At the “Designing Metro style apps that are touch-optimized” session at BUILD 2011, Kay Hofmeester and Jan-Kristian Markiewicz revealed an extremely subtle improvement to touch in Windows 8, among many. It turns out there’s actually some built-in error correction for touch targets.

The image above shows an internal tool that indicates the feature in practice. As the actual touch point of the finger is indicated by the small circle that’s slightly away from the border of the Aero window. The larger oval represents a “touch area” that Windows 8 actually analyzes for touchable elements.

In this particular example, Windows has actually locked on to the corner of the application windows which is what is required to resize the window even if the finger touch point is not actually over it.

As someone who’s experienced a fair share of frustration with touch in previous versions of Windows, this is a welcomed addition to the constantly improving Windows bag of tricks for touch. Although it’s unclear if this improvement applies to the new Start menu and Metro-style applications, it will certainly relieve some frustration of using the traditional desktop with touch.

10 insightful thoughts

  1. I always felt this was needed in touch systems, especially in windows where targets can be pretty small. Sweet!

  2. Finally! But for the mean time, anyone know of software to introduce a similar capability for Win7?
    Especially minimizing, closing and resizing windows is not easy using touch (am quite happy with my slightly larger 13″ instead of 12″ Tablet PC!)

  3. How about Metro versus traditional Windows locking? I would hate to have to inadvertently be in Windows when I should be in Metro or the other way around.

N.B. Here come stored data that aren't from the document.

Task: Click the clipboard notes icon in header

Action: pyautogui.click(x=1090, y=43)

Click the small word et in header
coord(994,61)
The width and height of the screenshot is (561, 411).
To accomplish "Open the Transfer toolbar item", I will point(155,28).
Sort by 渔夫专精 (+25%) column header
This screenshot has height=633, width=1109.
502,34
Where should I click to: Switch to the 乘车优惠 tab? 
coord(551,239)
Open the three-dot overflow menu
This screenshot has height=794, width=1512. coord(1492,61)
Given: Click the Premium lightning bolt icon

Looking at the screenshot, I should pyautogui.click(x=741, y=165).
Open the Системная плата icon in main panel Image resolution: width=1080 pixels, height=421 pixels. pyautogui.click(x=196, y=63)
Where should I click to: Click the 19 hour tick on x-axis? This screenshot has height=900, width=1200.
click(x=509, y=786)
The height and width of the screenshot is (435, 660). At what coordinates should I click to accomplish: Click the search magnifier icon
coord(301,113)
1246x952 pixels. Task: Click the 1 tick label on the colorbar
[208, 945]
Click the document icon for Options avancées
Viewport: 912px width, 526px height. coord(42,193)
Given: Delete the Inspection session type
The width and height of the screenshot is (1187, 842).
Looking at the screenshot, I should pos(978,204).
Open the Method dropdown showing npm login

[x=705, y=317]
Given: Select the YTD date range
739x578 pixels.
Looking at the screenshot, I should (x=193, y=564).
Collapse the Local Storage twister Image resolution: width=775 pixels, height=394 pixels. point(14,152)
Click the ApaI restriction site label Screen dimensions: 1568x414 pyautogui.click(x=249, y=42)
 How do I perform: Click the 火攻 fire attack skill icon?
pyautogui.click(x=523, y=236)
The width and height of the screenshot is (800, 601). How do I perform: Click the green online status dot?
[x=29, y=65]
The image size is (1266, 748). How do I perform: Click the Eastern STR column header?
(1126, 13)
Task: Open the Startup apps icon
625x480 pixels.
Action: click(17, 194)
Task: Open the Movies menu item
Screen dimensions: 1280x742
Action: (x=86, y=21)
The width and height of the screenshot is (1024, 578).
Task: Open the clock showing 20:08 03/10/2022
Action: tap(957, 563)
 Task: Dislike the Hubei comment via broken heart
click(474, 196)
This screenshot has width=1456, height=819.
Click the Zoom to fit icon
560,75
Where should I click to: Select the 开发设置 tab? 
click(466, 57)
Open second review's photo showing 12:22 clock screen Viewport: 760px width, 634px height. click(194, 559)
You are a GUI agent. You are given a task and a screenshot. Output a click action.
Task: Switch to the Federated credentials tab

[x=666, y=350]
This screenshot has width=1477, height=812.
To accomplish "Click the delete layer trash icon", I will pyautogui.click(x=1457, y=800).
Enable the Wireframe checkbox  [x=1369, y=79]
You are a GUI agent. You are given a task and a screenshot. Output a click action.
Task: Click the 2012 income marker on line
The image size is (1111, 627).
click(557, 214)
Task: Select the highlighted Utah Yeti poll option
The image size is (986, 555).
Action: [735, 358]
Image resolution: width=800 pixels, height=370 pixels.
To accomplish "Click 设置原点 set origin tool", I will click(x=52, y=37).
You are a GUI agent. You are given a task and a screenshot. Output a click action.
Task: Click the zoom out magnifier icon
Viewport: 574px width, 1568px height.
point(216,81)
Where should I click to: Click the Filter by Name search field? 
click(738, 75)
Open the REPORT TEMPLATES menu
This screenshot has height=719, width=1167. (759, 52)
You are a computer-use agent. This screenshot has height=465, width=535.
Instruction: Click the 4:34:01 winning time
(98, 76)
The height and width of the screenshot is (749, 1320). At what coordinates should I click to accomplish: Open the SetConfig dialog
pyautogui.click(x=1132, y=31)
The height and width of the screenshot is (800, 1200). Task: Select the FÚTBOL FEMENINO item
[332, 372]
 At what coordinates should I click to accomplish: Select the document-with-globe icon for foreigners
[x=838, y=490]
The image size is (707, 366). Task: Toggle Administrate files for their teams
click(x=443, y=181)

I guess I would like one would be the default screen, and I can easily change to the default when I want it without resorting to a dialogue box that asking you (yet again) if you would like “this” to be the default. I would like to be have access to traditional Windows programs via the Metro UI. Open the program in Windows, and then go back to Metro after I close it or multitask with another program.

    I’m already getting confused about how all this will work out.

  4. Fantastic! Has anyone tried this to see if it makes a difference? I’m a tablet pc user, but havent updated my tablet because it’s my only personal machine right now, and I can’t use preview software on it…but man, do I want to give it a try!